Tuesday, July 22, 2008

Sarah Silverman—Just Say No!

Somewhere between There's Something About Mary and Family Guy, it happened.

My, oh my, it happened.

Shock humor. The very phrase sends an ice-cold shiver up my spine. Frightful flashes of cynical, "edgy" punchlines flood my mind—"they went there" moments, kind-hearted grannies "unexpectedly" cussing, semen on X, poop on Y, a penis caught in Z.

Ugh.


No—for the last time, no—it wasn't funny when you "went there." It wasn't daring, it wasn't witty, it wasn't provocative, and it sure as Hell wasn't courageous or cutting-edge.

Now, it's true I'd need all Vishnu's fingers to point out every offending purveyor of this moronic slurry, so lemme narrow my focus.

Sarah Silverman. Just Sarah Silverman—dynamite with a laser beam, Exhibit A: It's the nice Jewish girl with the potty mouth! Shame, shame! She's the one who farts and says racist things! Taboo, taboo! And what did she say about grandpa? You gotta rewind that!

Argh.


It's times like these I know just what to do: When my soul's cut up and infected by incisive this and fecal that, I go and cleanse in the healing comedic waters of Groucho, Monty Python, or Mystery Science Theater 3000.

The perfect one-liner, a knight hitting blokes with a chicken, and jovial puppets reviewing deliciously bad movies—now that's comedy.

- **Tasks and exercises**:
1. Answer these questions about the post on shock humor:
(a) Between which two works does the writer say shock humor happened?
(b) Whose fingers would the writer need to point out every offender?
(c) Which three comedy sources does the writer turn to for cleansing?
2. Output the part of the post on shock humor starting with "No—for the last" and going on through "courageous or cutting-edge.", copied word for word.
The items below come from a separate source.

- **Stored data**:

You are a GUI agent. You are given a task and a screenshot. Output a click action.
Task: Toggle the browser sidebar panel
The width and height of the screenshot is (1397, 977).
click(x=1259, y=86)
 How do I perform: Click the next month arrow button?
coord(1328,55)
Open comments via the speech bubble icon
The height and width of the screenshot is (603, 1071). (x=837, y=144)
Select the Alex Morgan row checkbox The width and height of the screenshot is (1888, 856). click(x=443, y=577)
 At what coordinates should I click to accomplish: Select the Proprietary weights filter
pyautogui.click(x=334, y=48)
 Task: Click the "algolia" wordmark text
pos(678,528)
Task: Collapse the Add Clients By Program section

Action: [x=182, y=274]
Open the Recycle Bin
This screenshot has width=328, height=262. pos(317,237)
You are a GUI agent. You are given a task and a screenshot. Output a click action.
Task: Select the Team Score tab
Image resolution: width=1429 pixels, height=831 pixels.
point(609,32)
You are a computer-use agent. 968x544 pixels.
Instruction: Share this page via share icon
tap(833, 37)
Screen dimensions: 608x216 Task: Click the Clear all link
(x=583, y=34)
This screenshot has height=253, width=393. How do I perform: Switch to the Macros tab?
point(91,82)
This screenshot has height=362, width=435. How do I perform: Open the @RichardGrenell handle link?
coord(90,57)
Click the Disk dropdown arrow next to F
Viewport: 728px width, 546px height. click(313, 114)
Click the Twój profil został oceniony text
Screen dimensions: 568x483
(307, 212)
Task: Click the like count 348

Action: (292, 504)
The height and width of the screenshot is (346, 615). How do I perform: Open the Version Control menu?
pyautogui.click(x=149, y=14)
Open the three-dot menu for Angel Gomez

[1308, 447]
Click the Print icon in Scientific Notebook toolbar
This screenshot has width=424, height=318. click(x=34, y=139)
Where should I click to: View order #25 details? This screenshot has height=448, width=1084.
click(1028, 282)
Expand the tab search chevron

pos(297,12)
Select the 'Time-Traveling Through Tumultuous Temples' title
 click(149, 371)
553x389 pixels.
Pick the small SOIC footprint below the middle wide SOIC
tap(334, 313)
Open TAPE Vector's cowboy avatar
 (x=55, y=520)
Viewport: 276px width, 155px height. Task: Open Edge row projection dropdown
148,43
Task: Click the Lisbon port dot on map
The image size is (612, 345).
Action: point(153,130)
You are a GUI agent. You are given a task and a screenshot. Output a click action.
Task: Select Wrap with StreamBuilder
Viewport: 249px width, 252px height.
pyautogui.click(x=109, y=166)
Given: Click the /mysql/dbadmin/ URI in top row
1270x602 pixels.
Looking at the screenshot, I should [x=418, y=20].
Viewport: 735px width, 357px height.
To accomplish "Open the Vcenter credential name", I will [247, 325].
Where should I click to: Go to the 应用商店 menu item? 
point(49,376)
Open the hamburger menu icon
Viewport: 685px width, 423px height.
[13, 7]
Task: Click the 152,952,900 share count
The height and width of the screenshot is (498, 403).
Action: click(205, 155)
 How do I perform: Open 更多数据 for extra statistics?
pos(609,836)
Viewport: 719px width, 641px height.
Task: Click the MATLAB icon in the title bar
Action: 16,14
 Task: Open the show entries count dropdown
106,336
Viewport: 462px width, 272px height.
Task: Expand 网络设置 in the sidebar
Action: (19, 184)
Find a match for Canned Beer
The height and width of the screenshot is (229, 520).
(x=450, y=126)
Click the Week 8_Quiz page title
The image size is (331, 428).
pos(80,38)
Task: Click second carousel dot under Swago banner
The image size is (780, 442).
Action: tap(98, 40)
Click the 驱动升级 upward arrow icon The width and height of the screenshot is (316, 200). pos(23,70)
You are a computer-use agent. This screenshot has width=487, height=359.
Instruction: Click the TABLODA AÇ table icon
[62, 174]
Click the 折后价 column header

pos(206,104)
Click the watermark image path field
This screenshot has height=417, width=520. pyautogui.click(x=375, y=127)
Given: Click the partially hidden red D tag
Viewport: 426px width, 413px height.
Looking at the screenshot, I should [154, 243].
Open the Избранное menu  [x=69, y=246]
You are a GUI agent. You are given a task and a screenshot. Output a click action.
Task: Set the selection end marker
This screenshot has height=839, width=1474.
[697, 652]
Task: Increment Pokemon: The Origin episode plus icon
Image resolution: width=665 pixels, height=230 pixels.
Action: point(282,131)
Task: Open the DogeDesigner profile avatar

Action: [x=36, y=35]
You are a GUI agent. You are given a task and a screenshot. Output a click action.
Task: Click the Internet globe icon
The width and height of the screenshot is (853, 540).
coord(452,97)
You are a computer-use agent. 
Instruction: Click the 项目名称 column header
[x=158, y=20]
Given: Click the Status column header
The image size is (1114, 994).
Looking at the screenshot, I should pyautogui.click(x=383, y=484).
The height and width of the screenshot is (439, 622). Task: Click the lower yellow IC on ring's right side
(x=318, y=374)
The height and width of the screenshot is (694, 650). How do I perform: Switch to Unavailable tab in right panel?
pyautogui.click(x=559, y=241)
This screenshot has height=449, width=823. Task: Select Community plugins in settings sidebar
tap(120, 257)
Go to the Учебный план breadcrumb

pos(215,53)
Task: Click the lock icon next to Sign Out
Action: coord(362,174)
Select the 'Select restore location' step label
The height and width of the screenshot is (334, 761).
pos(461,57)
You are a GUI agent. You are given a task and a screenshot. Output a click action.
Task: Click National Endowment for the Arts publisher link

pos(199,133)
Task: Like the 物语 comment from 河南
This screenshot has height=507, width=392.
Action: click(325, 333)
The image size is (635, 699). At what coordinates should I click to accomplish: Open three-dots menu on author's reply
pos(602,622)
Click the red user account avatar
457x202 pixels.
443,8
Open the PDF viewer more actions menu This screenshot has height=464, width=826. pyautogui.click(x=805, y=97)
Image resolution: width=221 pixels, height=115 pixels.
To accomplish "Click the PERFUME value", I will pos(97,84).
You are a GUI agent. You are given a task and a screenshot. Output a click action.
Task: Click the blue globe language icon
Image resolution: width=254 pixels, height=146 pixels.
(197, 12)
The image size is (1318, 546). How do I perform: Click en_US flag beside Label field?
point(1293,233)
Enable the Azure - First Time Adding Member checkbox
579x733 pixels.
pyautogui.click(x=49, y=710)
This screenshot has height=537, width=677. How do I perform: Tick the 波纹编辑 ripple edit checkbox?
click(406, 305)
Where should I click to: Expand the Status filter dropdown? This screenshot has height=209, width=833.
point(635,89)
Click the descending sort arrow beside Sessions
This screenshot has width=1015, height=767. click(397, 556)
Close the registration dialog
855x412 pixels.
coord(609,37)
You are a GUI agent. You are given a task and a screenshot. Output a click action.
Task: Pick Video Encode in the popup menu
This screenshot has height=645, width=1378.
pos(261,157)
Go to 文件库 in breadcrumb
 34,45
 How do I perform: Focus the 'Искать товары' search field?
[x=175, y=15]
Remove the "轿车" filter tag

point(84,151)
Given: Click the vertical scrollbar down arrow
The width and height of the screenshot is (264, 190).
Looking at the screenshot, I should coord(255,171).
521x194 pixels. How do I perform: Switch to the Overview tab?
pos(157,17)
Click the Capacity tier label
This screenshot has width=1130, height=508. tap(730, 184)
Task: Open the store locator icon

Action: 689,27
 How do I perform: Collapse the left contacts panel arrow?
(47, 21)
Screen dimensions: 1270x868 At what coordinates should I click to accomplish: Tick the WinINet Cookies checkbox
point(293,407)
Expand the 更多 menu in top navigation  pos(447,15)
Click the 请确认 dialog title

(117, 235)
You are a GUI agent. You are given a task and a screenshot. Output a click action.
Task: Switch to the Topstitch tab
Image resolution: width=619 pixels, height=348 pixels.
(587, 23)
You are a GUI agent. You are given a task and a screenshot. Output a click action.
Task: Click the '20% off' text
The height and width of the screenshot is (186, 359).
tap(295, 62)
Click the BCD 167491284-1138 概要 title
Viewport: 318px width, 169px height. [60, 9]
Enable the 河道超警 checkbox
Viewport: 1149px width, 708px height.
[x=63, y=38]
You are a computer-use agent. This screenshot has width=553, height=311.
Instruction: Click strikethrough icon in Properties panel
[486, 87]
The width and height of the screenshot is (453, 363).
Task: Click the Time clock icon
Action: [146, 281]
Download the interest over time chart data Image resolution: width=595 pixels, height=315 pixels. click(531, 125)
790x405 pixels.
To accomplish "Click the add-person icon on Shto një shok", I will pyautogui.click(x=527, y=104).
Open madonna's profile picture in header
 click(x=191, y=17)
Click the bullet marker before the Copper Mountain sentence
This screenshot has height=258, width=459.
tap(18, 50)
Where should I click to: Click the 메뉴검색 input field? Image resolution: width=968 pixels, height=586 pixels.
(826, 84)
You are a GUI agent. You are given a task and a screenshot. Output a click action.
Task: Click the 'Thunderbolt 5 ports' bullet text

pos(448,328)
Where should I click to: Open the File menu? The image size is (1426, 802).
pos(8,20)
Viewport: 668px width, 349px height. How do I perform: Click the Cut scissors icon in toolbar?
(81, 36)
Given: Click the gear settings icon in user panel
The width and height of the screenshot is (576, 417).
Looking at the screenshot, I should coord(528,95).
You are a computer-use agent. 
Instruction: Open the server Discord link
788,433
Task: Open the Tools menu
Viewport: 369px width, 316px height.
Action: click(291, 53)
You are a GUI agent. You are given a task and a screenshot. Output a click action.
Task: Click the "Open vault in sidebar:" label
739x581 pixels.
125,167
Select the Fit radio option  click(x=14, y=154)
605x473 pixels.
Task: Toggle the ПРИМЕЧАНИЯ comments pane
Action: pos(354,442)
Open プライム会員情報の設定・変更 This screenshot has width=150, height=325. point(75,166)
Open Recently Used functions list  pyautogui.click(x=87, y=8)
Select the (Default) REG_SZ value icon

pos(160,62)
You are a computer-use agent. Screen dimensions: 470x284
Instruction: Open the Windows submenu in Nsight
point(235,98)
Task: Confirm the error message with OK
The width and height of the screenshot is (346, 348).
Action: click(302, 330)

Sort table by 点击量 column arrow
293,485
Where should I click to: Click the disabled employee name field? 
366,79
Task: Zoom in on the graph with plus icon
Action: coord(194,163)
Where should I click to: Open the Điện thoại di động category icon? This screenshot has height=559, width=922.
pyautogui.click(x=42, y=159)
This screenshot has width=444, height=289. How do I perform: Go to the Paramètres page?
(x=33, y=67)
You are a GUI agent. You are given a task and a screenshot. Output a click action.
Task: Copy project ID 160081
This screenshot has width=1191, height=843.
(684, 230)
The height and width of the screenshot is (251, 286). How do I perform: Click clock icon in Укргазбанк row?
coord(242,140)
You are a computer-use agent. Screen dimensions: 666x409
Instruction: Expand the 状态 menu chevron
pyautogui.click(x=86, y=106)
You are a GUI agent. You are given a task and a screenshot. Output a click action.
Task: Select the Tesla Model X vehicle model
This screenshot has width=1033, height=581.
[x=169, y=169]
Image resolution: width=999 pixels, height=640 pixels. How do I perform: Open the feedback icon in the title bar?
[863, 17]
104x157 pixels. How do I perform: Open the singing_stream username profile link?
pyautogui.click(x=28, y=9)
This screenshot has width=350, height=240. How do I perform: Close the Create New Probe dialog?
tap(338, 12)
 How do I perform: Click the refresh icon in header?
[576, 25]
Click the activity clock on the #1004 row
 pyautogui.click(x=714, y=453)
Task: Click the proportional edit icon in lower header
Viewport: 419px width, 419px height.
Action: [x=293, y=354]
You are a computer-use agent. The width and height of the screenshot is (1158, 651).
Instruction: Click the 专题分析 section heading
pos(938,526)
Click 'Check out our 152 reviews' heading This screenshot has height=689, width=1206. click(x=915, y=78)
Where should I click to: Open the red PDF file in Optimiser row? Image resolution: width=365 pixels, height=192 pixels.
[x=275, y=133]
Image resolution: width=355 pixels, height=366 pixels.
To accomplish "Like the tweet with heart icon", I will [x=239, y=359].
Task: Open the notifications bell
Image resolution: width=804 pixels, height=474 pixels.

- **Expected results**:
1.
(a) There's Something About Mary and Family Guy
(b) Vishnu's
(c) Groucho, Monty Python, and Mystery Science Theater 3000

2.
No—for the last time, no—it wasn't funny when you "went there." It wasn't daring, it wasn't witty, it wasn't provocative, and it sure as Hell wasn't courageous or cutting-edge.